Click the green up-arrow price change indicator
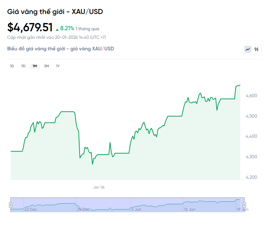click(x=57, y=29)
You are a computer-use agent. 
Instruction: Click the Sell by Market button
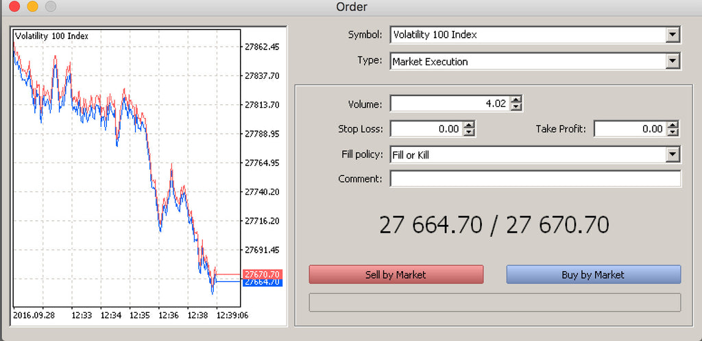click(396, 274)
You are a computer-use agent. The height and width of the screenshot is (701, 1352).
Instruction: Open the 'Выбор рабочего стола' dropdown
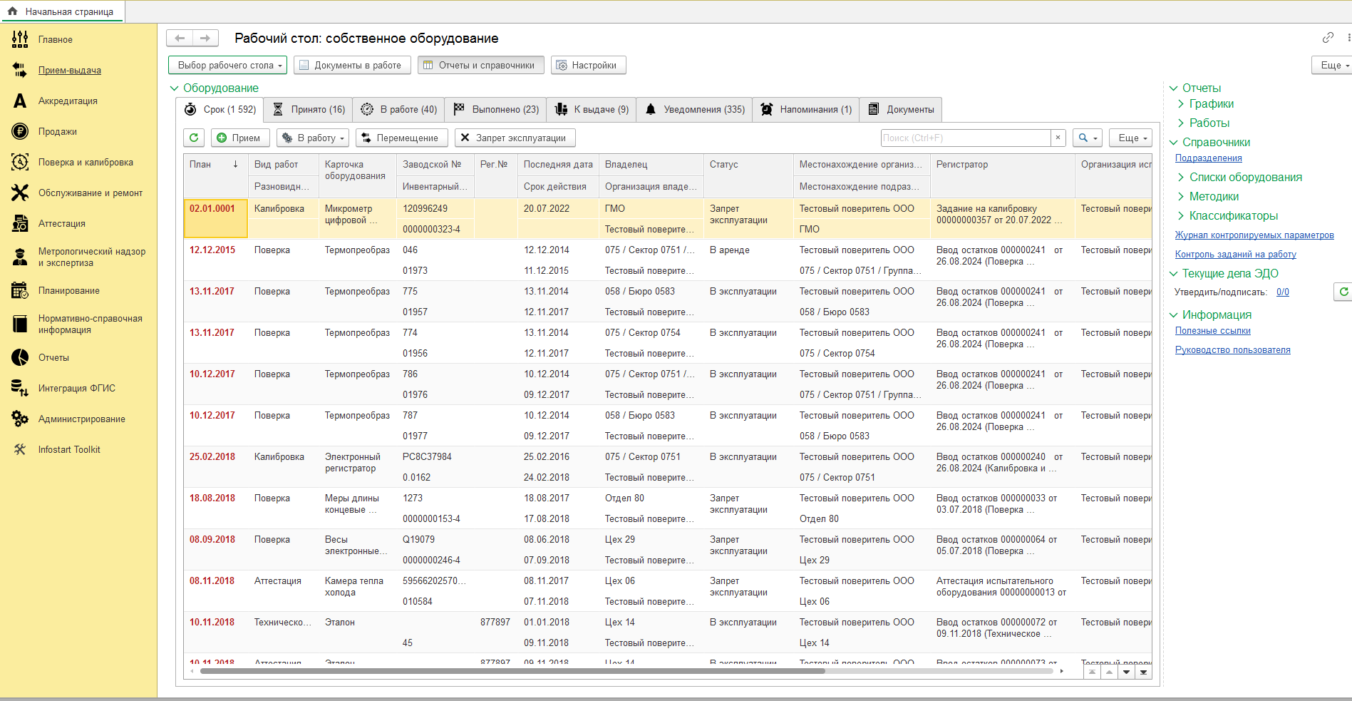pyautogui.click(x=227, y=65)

*****

= Exercise requirements =
Your task is to copy each line of the material that contains the word "agent".

= Your response =
You are a computer-use agent. 
You are a computer-use agent. The height and width of the screenshot is (701, 1352).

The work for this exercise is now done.